Submitted to: Journal of Microbiology and Biotechnology
Publication Type: Peer reviewed journal
Publication Acceptance Date: 1/30/2012
Publication Date: 6/28/2012
Citation: Choi, Y., Butchko, R.A., Shim, W. 2012. Proteomic comparison of Gibberella moniliformis in limited-nitrogen (fumonisin-inducing) and excess-nitrogen (fumonisin-repressing) conditions. Journal of Microbiology and Biotechnology. 22(6):780-787. Interpretive Summary: The fungus Gibberella moniliformis can cause the contamination of corn kernels with toxins called fumonisins. These toxins pose a threat to humans and livestock alike and are a food safety concern. Nitrogen is a nutrient required for both the fungus and the plant. Limiting nitrogen induces the production of toxin while excess nitrogen negatively affects the ability of the fungus to produce toxin. In this study, we employed a proteomics approach to identify three novel genes that appeared to play an important role in fumonisin biosynthesis under nitrogen stress. These results provide important insights into the regulation of fumonsin production and the development of novel strategies for reducing or eliminating toxin contamination of food and feed.

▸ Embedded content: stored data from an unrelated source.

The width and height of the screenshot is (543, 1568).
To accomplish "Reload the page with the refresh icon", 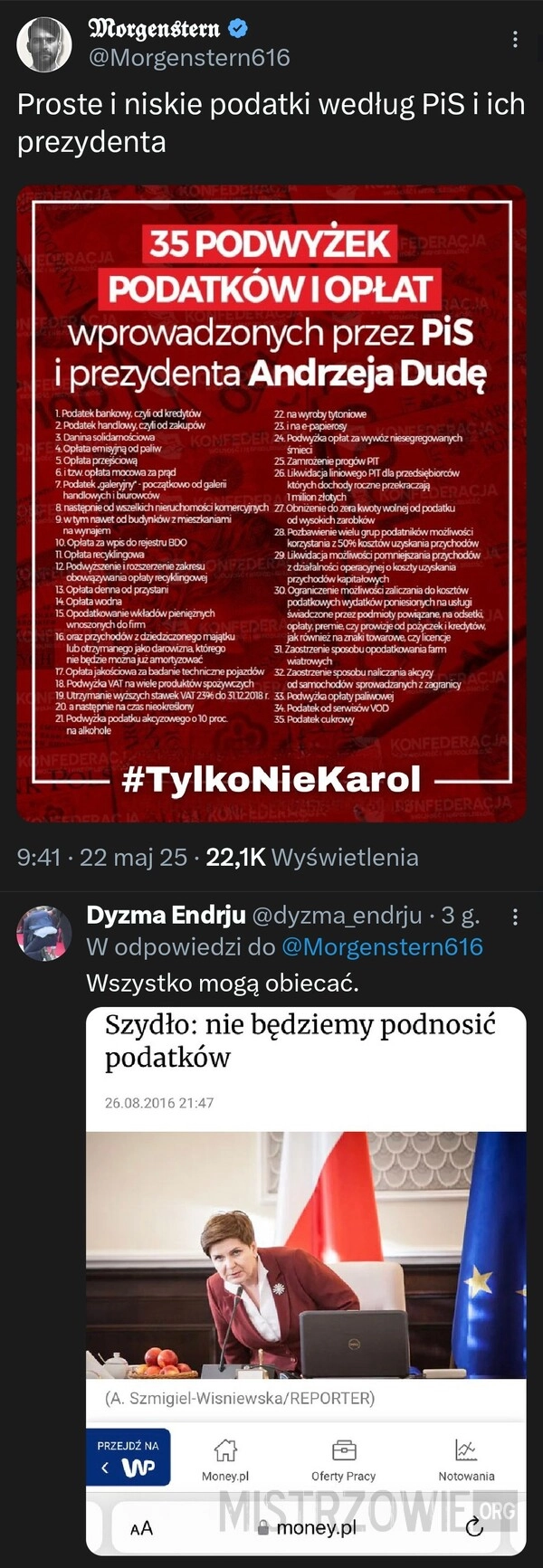I will click(473, 1528).
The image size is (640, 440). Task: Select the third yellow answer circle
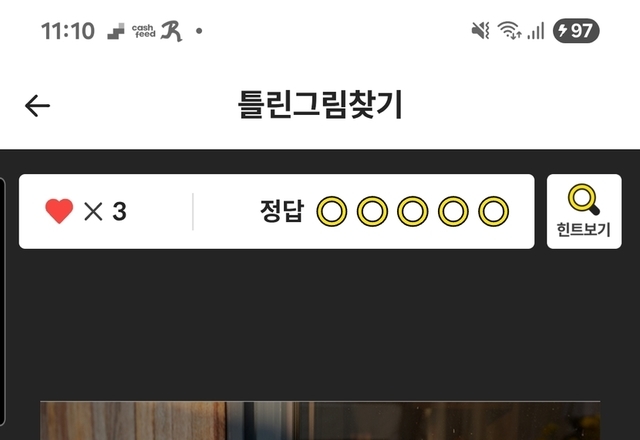pos(413,211)
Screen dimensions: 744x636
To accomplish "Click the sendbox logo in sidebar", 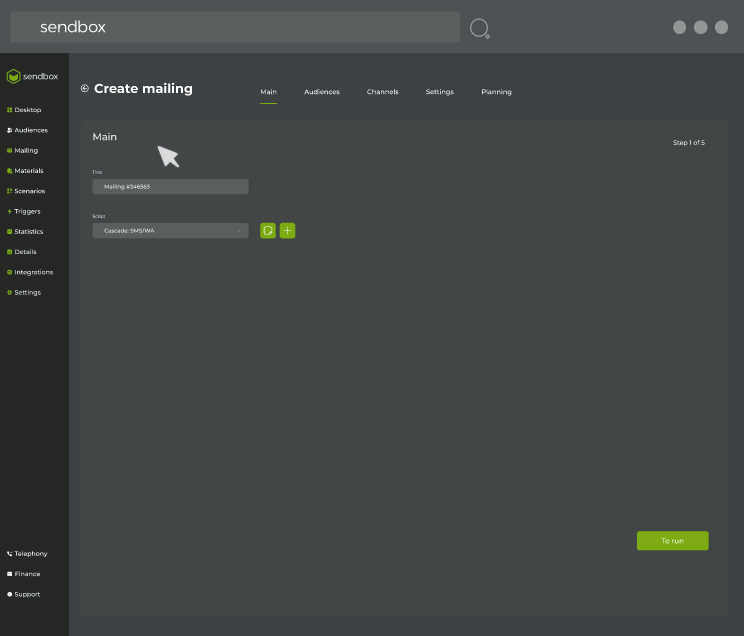I will 32,76.
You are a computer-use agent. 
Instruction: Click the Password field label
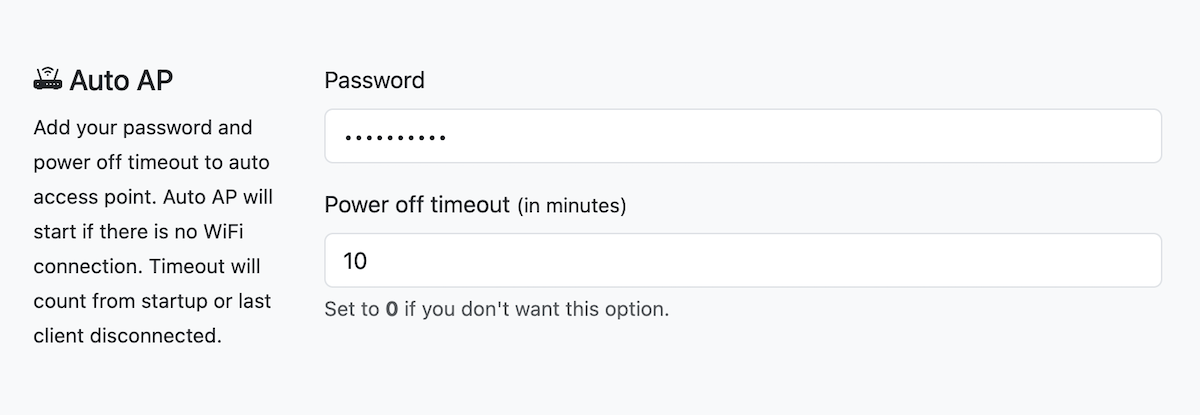tap(374, 80)
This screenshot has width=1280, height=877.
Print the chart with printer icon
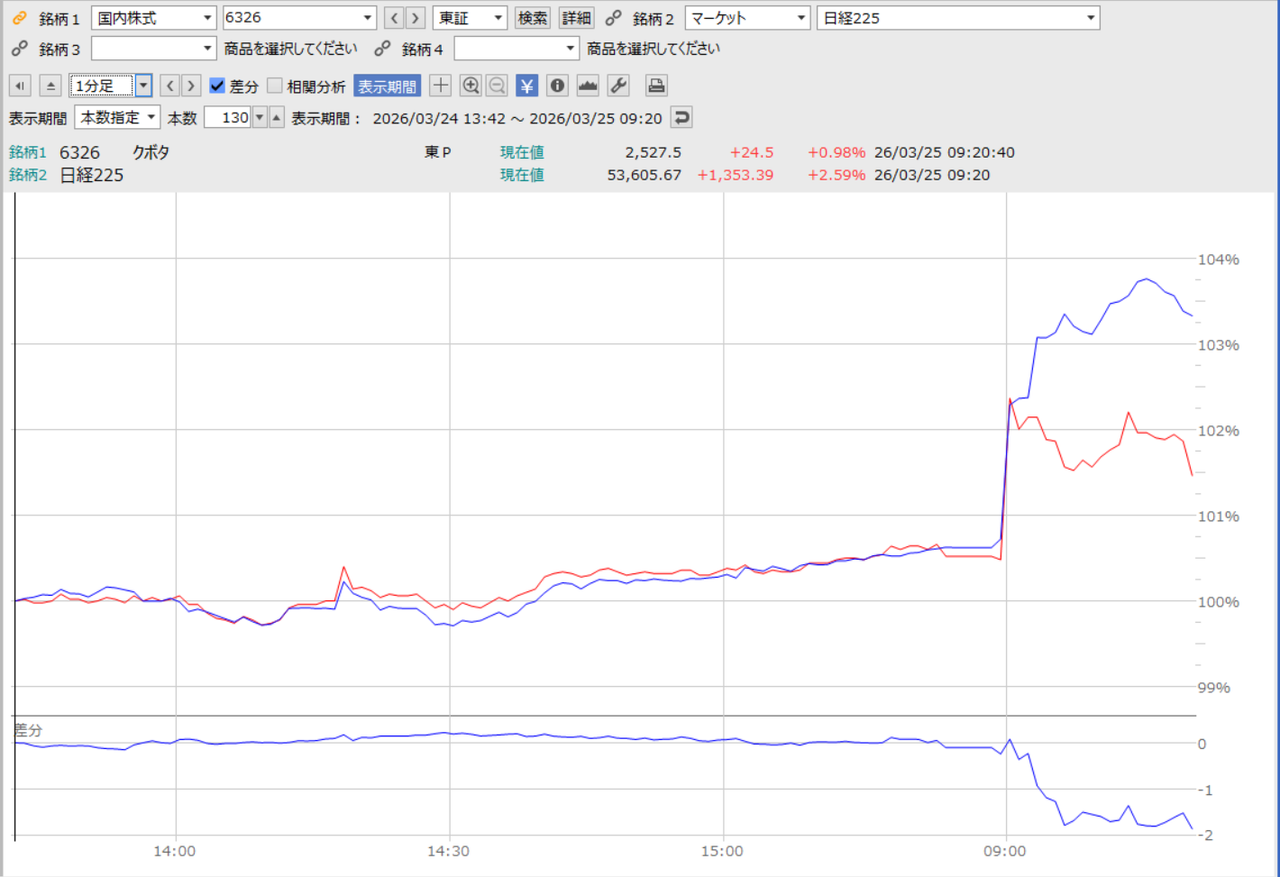coord(655,86)
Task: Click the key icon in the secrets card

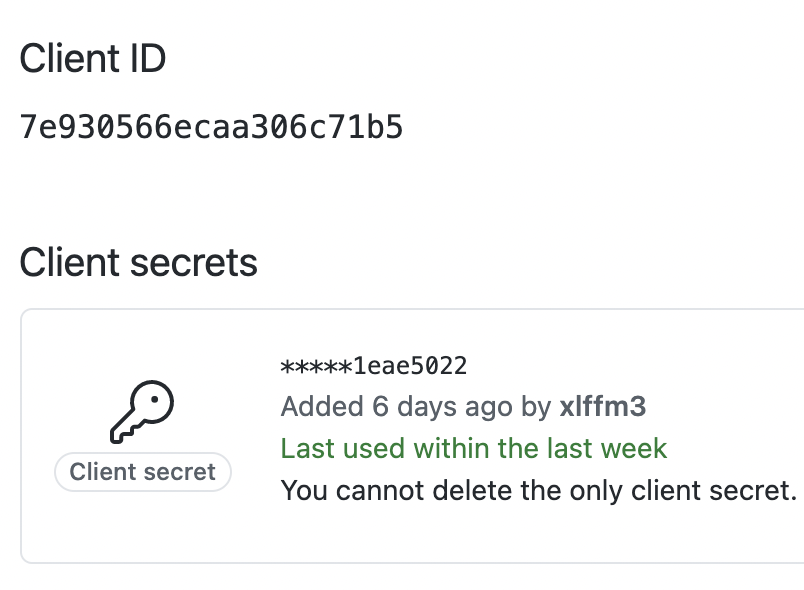Action: tap(142, 412)
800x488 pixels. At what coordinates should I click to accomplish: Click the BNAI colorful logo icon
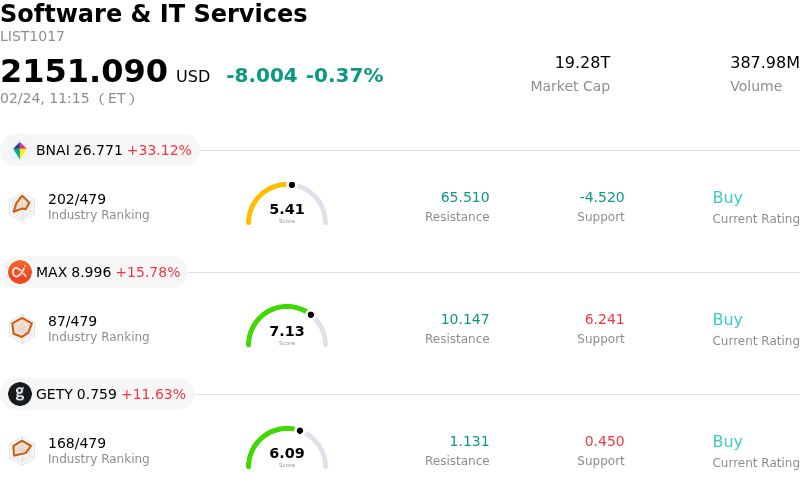click(x=20, y=151)
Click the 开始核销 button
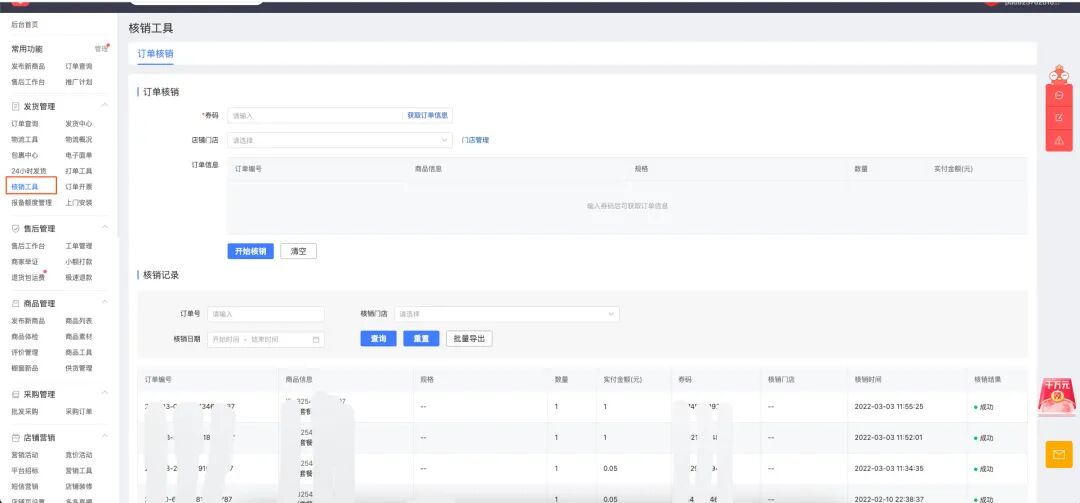Screen dimensions: 1080x503 tap(250, 252)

Technical Abstract: The maize pathogen Gibberella moniliformis produces fumonisins, a group of mycotoxins associated with several disorders in animals and humans including cancer. The current focus of our research is to understand the regulatory mechanisms involved in fumonisin biosynthesis. In this study, we employed a proteomics approach to identify novel genes involved in the fumonisin biosynthesis under nitrogen stress. The combination of genome sequence, mutant strains, EST database, microarrays, and proteomics offers an opportunity to advance our understanding of this process. We investigated the response of the G. moniliformis proteome in limited nitrogen (N0, fumonisin-inducing) and excess nitrogen (N+, fumonisin-repressing) conditions by one- and two-dimensional electrophoresis. We selected 11 differentially-expressed proteins, six from limited nitrogen conditions and five from excess nitrogen conditions, and determined the sequences by peptide mass fingerprinting and MS/MS spectrophotometry. Subsequently, we identified the EST sequences corresponding to the proteins and studied their expression profiles in different culture conditions. Through the comparative analysis of gene and protein expression data, we identified three candidate genes for functional analysis and our results provided valuable clues regarding the regulatory mechanisms of fumonisin biosynthesis.